SET EXERCISE :: Please pull out every line of the records below that contains the string "field", and copy each one in full.
─── EXERCISE MATERIAL
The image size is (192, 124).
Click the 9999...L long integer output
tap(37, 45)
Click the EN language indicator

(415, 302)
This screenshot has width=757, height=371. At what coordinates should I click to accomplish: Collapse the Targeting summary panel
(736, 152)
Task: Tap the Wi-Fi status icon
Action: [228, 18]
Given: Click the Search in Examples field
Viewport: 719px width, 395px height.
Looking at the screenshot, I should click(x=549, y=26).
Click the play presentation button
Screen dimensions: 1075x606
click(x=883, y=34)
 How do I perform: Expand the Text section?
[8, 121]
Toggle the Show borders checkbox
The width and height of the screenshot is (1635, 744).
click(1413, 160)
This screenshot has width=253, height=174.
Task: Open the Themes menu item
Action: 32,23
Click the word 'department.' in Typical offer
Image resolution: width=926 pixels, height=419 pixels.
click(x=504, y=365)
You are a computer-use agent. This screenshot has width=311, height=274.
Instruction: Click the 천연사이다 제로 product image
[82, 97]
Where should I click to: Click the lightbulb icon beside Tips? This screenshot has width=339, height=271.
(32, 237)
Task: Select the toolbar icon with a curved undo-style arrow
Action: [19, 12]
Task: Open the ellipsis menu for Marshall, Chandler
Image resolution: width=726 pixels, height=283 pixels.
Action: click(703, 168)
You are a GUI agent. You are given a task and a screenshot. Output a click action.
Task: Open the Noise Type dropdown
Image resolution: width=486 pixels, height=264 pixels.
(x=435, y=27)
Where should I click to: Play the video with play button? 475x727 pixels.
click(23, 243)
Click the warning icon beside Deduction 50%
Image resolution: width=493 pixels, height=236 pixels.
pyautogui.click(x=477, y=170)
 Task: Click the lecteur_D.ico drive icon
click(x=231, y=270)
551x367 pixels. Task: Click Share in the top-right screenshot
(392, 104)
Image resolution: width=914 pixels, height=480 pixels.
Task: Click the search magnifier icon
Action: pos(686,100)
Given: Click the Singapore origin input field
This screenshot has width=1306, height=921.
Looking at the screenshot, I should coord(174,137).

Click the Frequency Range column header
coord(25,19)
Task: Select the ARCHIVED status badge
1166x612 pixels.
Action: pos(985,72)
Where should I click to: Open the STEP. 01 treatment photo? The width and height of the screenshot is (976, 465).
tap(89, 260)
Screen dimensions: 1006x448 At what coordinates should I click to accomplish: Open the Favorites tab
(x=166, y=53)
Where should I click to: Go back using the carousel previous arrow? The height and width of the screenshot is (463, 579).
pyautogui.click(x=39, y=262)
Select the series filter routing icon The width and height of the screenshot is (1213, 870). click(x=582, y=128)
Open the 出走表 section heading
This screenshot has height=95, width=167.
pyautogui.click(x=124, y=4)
──────
OUTPUT BELOW ::
Given: Click the Search in Examples field
Given: Click the Singapore origin input field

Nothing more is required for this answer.